Une telle scène peut en laisser plus d’un sceptiques quant à son sens, sa pertinence et sa capacité à réellement conclure le métrage et ses enjeux. Tout au long du film, le cinéaste a exprimé son intérêt pour les artistes et leur manière de se mettre en scène. l’oeuvre de Saul est une partie de lui-même à moins que sa vie soit une partie de son oeuvre. C’est une extension de ses motivations. Le fait que Caprice filme cette expérience pour un public potentiel change la dynamique car ce n’est plus seulement pour eux. Saul est maintenant, qu’il en soit conscient ou non, en train de monter un autre spectacle, de créer une nouvelle oeuvre, de partager un message et de reprendre le flambeau de Lang, qu’il en ait conscience ou non. Il joue un rôle dans l’avenir du monde. La caméra étant présente, nous pouvons nous interroger sur cette larme finale. Est-elle sincère ? Est-elle “fabriquée” ? Y a-t’il vraiment une émotion ou n’est ce que fiction pour le public qui le suit ?

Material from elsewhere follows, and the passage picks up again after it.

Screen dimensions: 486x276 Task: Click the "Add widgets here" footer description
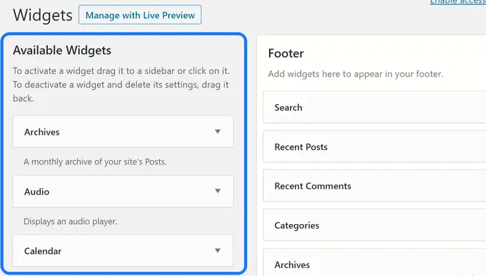pyautogui.click(x=356, y=74)
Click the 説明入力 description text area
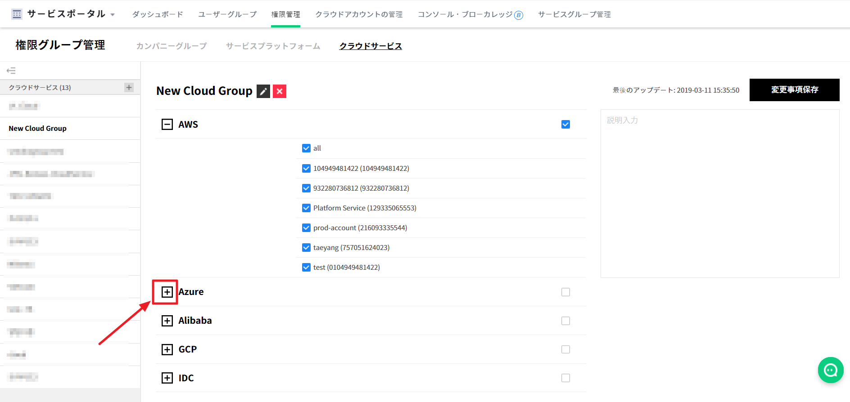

Cependant, que la larme soit sincère ou non, ce moment en dit long sur la situation dans laquelle se trouve Saul. Il semble vraiment croire à la cause défendue par Lang et son groupe. Il a fait un acte de foi en consommant le plastique et en le transformant en une vidéo qui pourrait être partagée avec d’autres. Si l’autopsie n’a pas permis d’obtenir la déclaration que Lang espérait, il semble que cette vidéo pourrait facilement combler ce vide.
Saul, comme ses sentiments changeants concernant le travail avec Cope, continue d’évoluer. Il est un croisement entre le processus d’évolution actuel et le stade suivant, qui lui permet de mâcher et de digérer du plastique. La fin du film de Cronenberg semble accueillir le changement comme quelque chose de naturel plutôt que d’étrange. Le cinéaste prend parti. Contre toute attente, les humains vont se développer pour s’adapter à leur environnement plutôt que l’inverse. Peut-on voir ici un point ce vue de climatosceptique ? Ou plutôt de quelqu’un de lucide, réaliste, qui, à travers une une oeuvre fort peu réaliste et plutôt sombre, nous offre un regard optimiste sur l’avenir de l’humanité ? A chacun de faire son choix, comme tous les personnages du film.